Stored data entries:
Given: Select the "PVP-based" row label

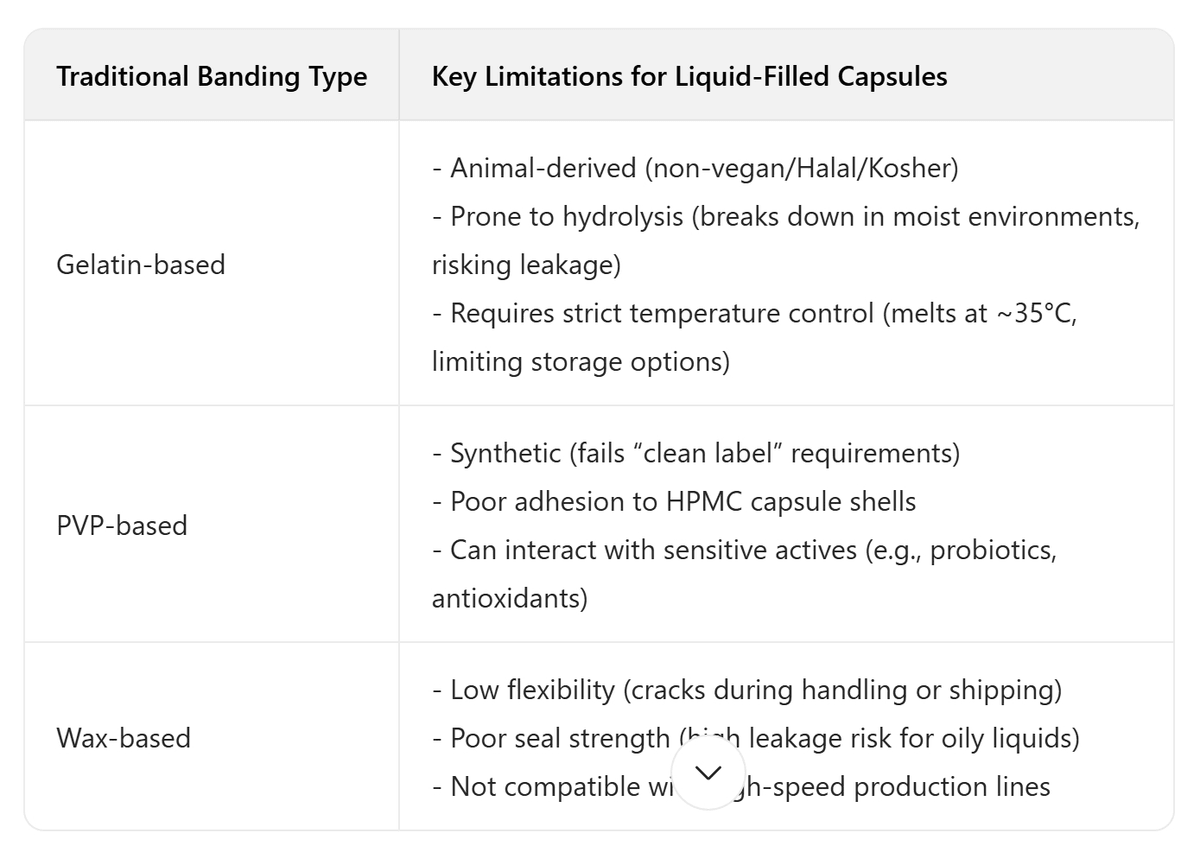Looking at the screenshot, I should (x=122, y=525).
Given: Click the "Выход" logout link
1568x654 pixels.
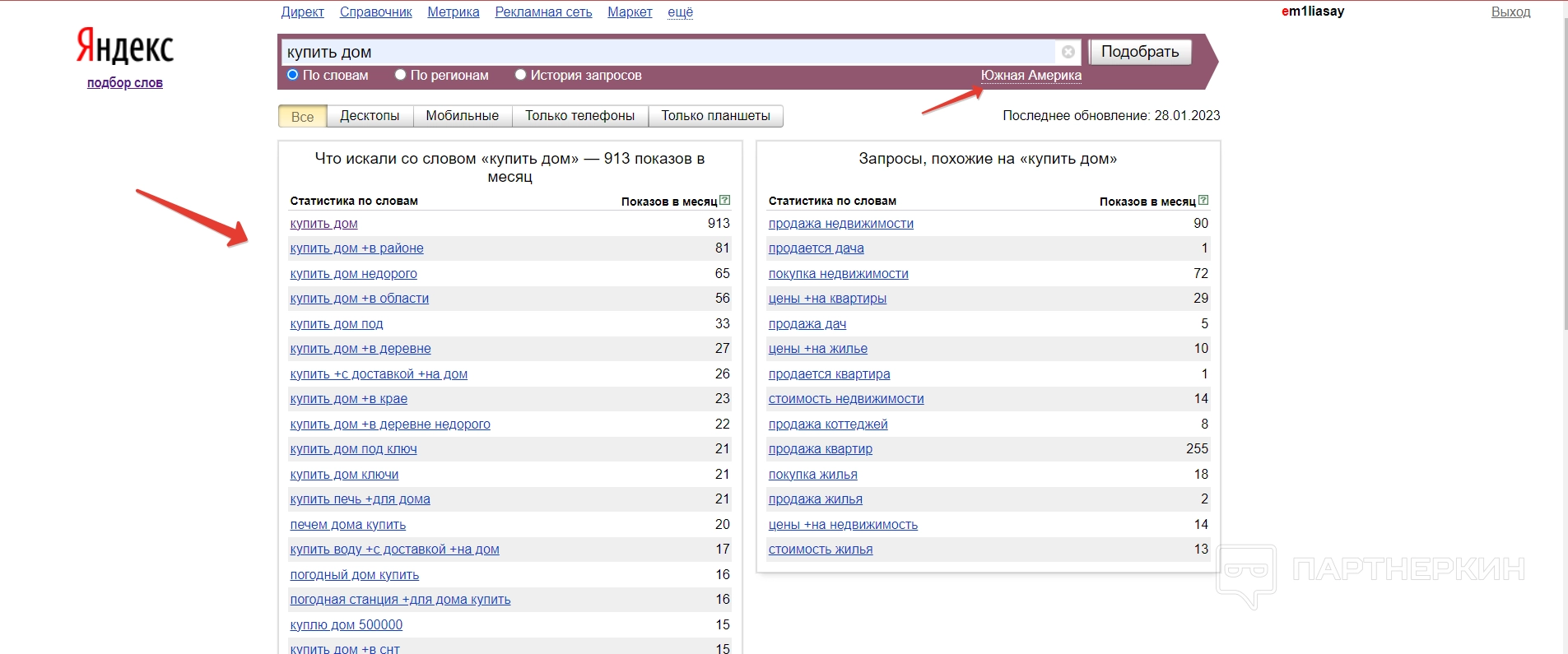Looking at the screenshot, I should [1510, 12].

* * *

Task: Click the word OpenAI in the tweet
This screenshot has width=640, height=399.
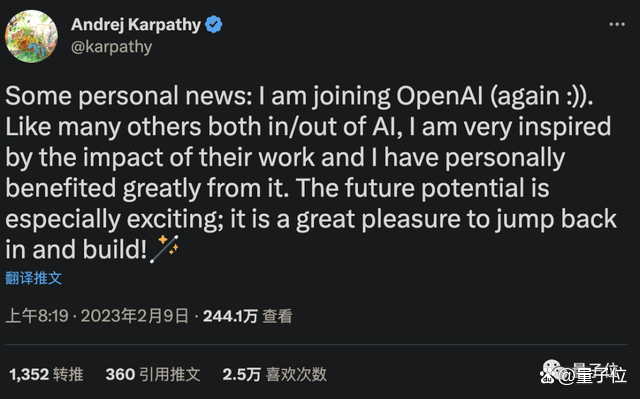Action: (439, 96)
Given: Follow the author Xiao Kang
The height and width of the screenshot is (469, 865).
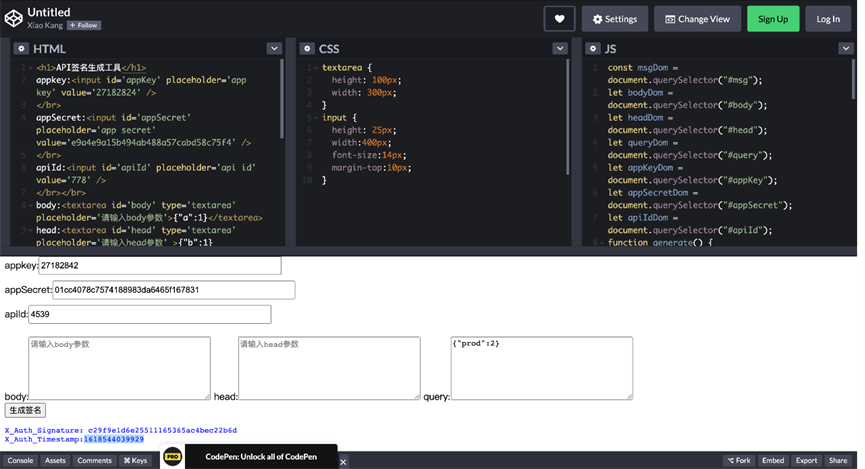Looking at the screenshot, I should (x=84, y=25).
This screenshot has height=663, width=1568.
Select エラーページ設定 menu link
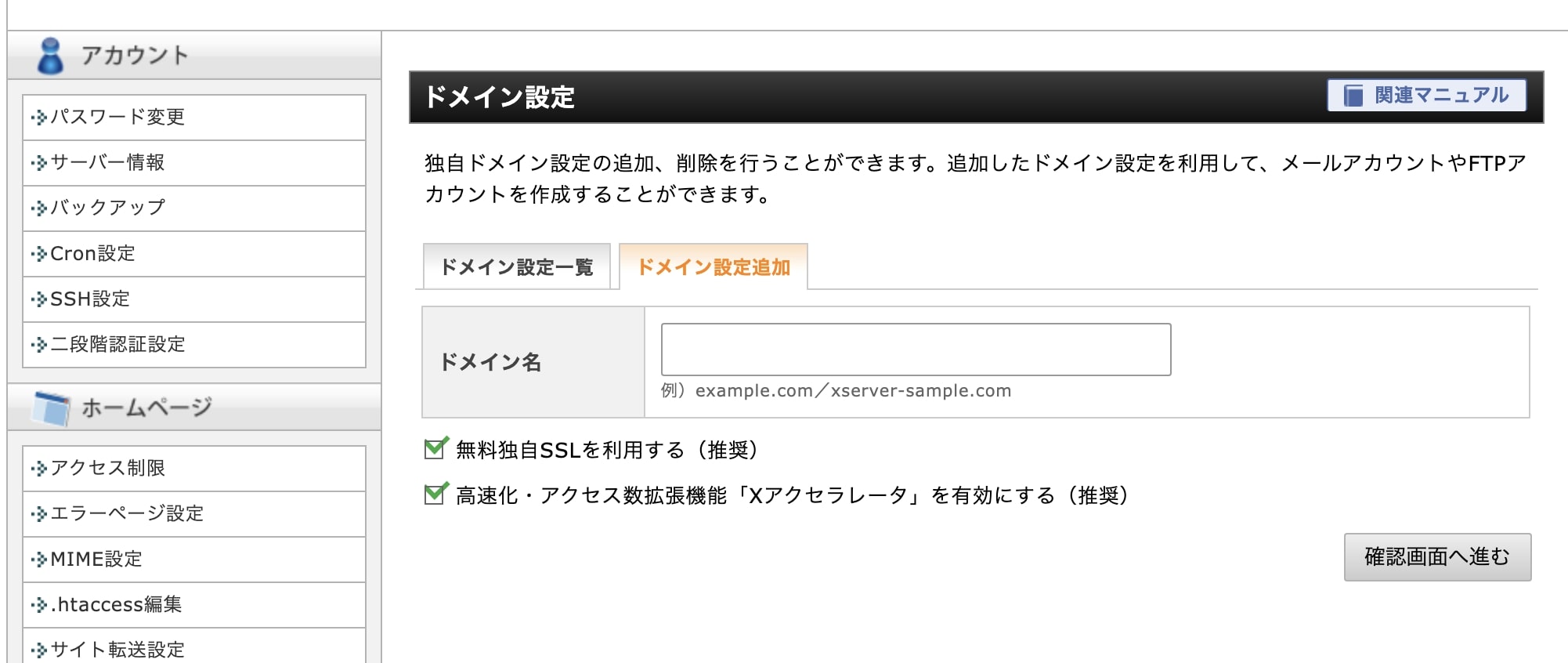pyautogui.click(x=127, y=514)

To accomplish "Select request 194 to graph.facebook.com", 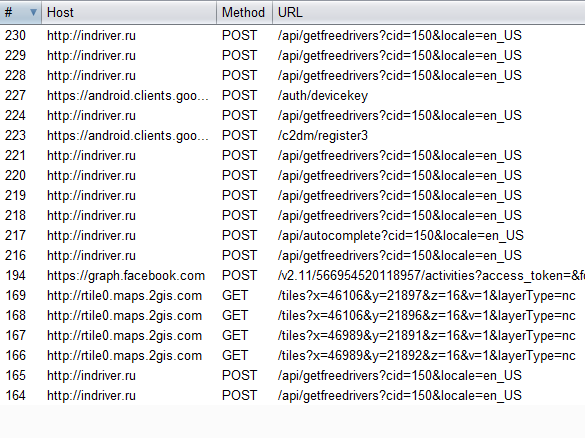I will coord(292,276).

---

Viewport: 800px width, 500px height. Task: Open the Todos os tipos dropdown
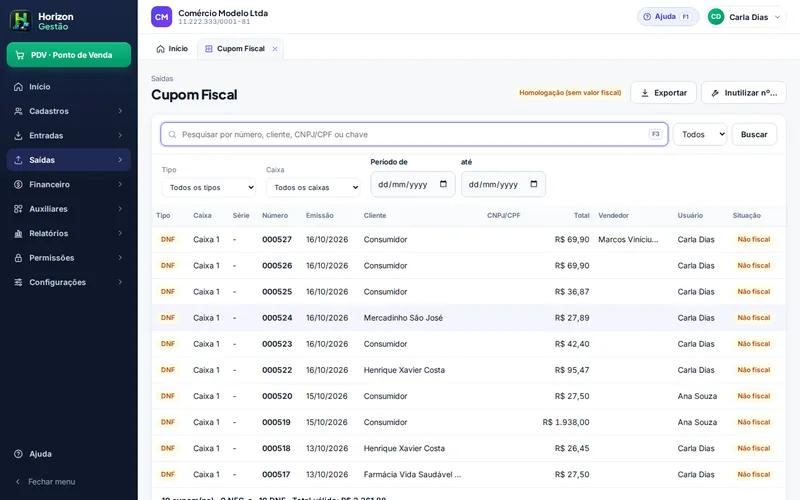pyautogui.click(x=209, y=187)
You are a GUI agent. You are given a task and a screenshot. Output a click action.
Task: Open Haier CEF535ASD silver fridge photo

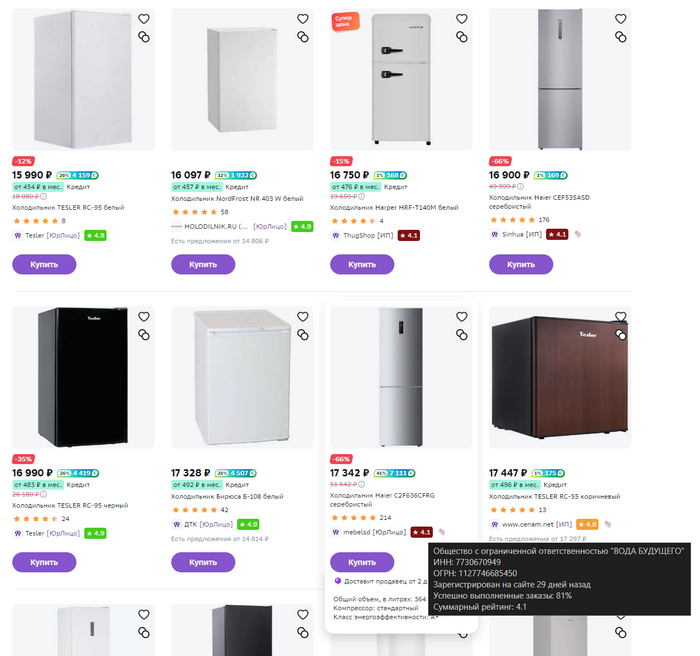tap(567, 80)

- Task objective:
Respond with the exact lines above running from the one containing "This screenshot has width=640, height=399." to the one containing "This screenshot has height=663, width=1568.", both ends kept and no pictures included.

- Output for this task:
This screenshot has width=640, height=399.
Action: (439, 96)
Given: Follow the author Xiao Kang
The height and width of the screenshot is (469, 865).
Looking at the screenshot, I should (x=84, y=25).
This screenshot has height=663, width=1568.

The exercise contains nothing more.